Пнин перевел до конца, а потом, с пафосом протянув к доске кусочек мела, который он все еще сжимал в пальцах, обратил внимание студентов, с какой точностью обозначил Пушкин день и даже минуту, когда было написано это стихотворение.
"Но, однако, – воскликнул он с торжеством, – он умирал в совсем, совсем разный день! Он умирал…" Спинка стула, на которую так мощно оперся Пнин, угрожающе скрипнула, и аудитория разрядила столь оправданную атмосферу ожидания дружным молодым смехом.
Когда-то, где-то – в Петербурге? в Праге? – один из пары музыкальных клоунов вытащил вертящийся стул изпод другого, игравшего на рояле, но тот продолжал, однако, играть, все еще сидя, хотя сиденья под ним не было, и это нисколько не отразилось на исполняемой им рапсодии. Где ж это было? Цирк Буша, Берлин!
4
Пнин и не подумал выходить куда-либо из аудитории между уроками начинающей и продвинутой группы, которая уже начала собираться мало-помалу. Тот кабинет, где сейчас на картотечном ящике лежал полузакутанный в зеленый пнинский шарф Zol. Fond Lit., располагался на другом этаже, в самом конце гулкого коридора, по соседству с преподавательской уборной. До 1950 года (сейчас уже 1953-й – как быстро летит время!) у Пнина был кабинет на германском отделении, общий на двоих с Миллером, одним из молодых преподавателей, но потом Пнину был предоставлен в единоличное пользование кабинет "Р", раньше служивший кладовкой, но теперь совершенно переоборудованный. На протяжении всей весны он любовно его пнинизировал. В наследство Пнину достались два уродливых стула, пробковая доска для объявлений, банка мастики для паркета, забытая уборщиком, да весьма убогий стол из какого-то непонятного дерева. Пнин выклянчил у администрации маленький стальной ящик для картотеки с совершенно восхитительным запором. Молодой Миллер под руководством Пнина, обхватив руками, перенес пнинскую часть книжного шкафа. У старенькой миссис Маккристал, в чьем белом щитовом домике Пнин провел одну довольно невзрачную зиму (1949-1950), он купил за три доллара выцветший, некогда турецкий коврик. С помощью того же уборщика ему удалось приладить к столу точилку для карандашей – это в высшей степени приятное, в высшей степени философическое приспособление, которое со звуком тикондерога-тикондерога все пожирает и пожирает приятное дерево с желтой кромкой, а под конец вращается уже вовсе беззвучно в какой-то запредельной пустоте, как и нам всем предстоит. У него были и другие, еще более честолюбивые планы – например, приобрести кресло и высокую лампу. Когда же после летних каникул, которые он провел в Вашингтоне, где давал уроки, Пнин возвратился в свой кабинет, какая-то жирная собака спала на его коврике, а вся его мебель была задвинута в темный угол кабинета, чтоб расчистить место для великолепного стола из нержавеющей стали и такого же вращающегося кресла, на котором сидел и что-то писал, улыбаясь своим мыслям, только что импортированный из Европы австрийский ученый доктор Бодо фон Фальтернфельс; что до Пнина, то для него с этого времени кабинет "Р" потерял всякую притягательность.
5
В полдень Пнин, как обычно, вымыл руки и голову.

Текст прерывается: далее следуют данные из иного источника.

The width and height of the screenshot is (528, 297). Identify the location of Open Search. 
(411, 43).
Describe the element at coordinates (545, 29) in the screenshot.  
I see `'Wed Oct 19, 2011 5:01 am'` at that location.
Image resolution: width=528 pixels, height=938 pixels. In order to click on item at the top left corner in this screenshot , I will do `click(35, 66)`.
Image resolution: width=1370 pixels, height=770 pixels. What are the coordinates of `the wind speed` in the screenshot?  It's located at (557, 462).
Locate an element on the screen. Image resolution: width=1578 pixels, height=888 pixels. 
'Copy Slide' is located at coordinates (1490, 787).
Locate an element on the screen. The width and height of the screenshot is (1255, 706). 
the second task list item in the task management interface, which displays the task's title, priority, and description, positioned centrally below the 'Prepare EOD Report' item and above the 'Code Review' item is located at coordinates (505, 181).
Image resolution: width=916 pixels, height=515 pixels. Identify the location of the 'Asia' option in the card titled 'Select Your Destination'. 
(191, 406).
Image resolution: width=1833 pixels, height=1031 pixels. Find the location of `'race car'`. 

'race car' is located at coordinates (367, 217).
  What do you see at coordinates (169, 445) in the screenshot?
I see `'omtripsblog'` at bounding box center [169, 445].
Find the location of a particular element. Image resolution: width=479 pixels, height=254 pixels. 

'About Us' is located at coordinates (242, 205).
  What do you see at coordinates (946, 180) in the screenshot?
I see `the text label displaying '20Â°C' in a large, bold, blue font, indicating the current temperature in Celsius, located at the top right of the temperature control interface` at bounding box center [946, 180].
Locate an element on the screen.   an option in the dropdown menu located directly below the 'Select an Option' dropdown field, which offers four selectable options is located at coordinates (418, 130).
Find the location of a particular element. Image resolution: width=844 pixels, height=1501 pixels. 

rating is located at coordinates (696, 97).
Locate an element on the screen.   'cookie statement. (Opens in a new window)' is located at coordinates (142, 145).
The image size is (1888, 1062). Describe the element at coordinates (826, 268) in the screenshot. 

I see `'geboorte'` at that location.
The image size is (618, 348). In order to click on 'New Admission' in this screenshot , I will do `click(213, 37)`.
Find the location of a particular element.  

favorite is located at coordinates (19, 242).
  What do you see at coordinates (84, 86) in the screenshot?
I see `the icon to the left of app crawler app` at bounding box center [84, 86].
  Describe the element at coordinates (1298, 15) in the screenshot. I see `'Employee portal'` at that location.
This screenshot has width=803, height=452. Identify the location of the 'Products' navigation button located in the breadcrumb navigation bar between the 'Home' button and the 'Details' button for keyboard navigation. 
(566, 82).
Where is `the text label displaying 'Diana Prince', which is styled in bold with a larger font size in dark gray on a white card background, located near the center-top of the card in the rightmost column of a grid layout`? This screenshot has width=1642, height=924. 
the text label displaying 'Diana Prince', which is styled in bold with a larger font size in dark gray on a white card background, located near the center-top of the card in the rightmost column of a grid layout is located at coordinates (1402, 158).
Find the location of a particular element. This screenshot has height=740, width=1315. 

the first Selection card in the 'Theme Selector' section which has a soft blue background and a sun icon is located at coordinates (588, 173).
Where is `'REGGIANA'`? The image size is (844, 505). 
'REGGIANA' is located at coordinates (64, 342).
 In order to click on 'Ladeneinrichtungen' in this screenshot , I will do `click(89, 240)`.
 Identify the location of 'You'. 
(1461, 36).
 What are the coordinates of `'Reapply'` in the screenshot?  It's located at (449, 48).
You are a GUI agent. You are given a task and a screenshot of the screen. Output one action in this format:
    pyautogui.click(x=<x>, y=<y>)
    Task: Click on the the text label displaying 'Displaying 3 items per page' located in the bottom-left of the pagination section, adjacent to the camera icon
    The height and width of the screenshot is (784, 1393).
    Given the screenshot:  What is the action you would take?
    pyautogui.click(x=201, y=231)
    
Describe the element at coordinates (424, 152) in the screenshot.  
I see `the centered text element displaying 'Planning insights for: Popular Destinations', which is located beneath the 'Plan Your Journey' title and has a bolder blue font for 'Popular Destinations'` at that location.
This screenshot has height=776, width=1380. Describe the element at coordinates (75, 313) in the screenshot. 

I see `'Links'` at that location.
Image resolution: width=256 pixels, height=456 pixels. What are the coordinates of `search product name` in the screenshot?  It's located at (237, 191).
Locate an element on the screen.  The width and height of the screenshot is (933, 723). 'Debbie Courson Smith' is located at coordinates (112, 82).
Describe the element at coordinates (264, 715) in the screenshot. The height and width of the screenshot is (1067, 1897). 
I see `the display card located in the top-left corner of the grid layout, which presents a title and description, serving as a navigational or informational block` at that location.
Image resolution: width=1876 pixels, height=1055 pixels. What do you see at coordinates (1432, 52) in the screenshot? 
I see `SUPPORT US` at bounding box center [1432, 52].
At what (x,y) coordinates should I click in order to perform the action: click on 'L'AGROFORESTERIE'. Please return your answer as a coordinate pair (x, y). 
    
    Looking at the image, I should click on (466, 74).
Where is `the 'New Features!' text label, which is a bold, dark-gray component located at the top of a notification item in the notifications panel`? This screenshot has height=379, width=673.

В кабинете "Р" он забрал свое пальто, шарф, книгу и портфель. Доктор Фальтернфельс писал и улыбался; бутерброд его был развернут, но не окончательно; собака его сдохла. Пнин спустился по унылой лестнице и прошел через Музей скульптуры. Зал Гуманитарных наук, где, однако, приткнулись также и Орнитология с Антропологией, соединялся с кирпичным зданием Фриз Холла, где размещались столовая и профессорский клуб, посредством довольно вычурной галереи с прорезями: она карабкалась вверх по склону холма, потом вдруг круто сворачивала и брела вниз к приевшимся запахам картофельных чипсов и унылого диетпитания. В летнее время ее решетки и резные стены оживляло трепетанье цветов, но сейчас через голые прорези дул ледяной ветер, и кем-то утерянная красная варежка была подобрана и положена кем-то на пересохший носик мертвого фонтанчика у того ответвления галереи, что вело к Президентскому дому.